A better understanding of the magnetic minerals in guano could contribute to the conservation efforts of guano and the karst environment. By knowing the characteristics of minerals, guano management practices can be formulated to minimize the impact on the natural environment. A comparison of the characteristics of magnetic minerals in karst and non-karst cave guano can provide information about the environmental factors that distinguish these two sites. This analysis becomes relevant for understanding the biogeochemical and geological differences between caves with and without influences.

The analysis of the magnetic mineral content of guano karst caves and non-karst caves can open up the potential for new discoveries in guano science, karst geology, and mineralogy.
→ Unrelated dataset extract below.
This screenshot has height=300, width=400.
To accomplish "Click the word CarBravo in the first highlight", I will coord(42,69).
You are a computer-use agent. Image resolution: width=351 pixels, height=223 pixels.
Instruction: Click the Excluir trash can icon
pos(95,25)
This research can yield new knowledge about cave dynamics and deepen our understanding of the complex interactions between organisms, groundwater, and minerals in cave environments (Baker, 2005).

Based on this background, further research to find out the comparison of guano quality between karst guano and non-karst guano, with the title "Analysis and Extraction of Guano Mineral Content from Karst and Non-Cave Caves".
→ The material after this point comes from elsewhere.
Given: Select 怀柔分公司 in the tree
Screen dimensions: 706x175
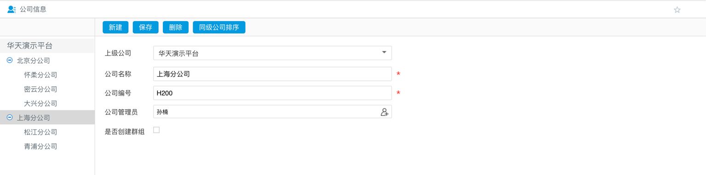Looking at the screenshot, I should [x=40, y=75].
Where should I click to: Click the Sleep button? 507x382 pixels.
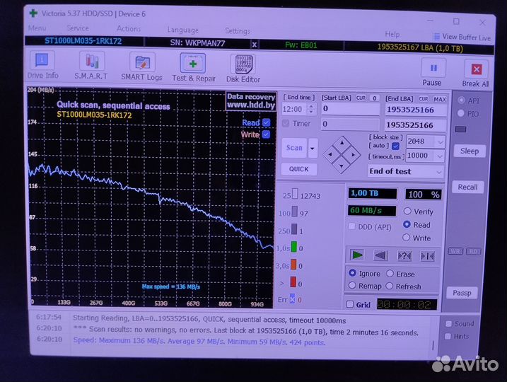(x=469, y=151)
The objectives to be achieved in this study are to analyze the comparison of magnetic mineral properties between karst cave guano and non-karst cave guanos, analyze the comparison of chemical element composition in karst cave guano and non-karst cave guano can be identified through XRF analysis, analyze the type and phase distribution of magnetic minerals that can be found in karst cave guano and non-karst cave guano based on XRD analysis,  and to analyze the differences in morphological characteristics in karst cave guano and non-karst cave guano that can be observed through SEM analysis.

So the benefit of this study is to determine the Mineral Composition: Identify and analyze the types of minerals contained in guano from karst caves and non-karst caves. This can provide insight into the differences in mineral composition between the two environments. Understanding the Effects of Karst Environment: Researching how the karst environment can affect the mineral content in guano. Factors such as karst geology and the chemical processes that occur in it may have a significant impact on the minerals formed in guano. Measuring Environmental Health: Guano analysis can also provide information about the health of the environment around the cave. The mineral content in guano can reflect the nutritional status and ecosystem of the area. Understanding Ecology: Examining how the mineral content in guano can affect local ecosystems. This can provide a better understanding of the interactions between guano-producing animals, vegetation, and other organisms in the environment.

By investigating these aspects, this research is expected to contribute to the scientific understanding of guano, karst environment, and ecosystem health in general.

 

METHODOLOGY

            The research carried out is quantitative descriptive research, quantitative descriptive research is to collect field data and laboratory data, where field data is obtained from conducting direct surveys in the field, while laboratory data is obtained from sample testing.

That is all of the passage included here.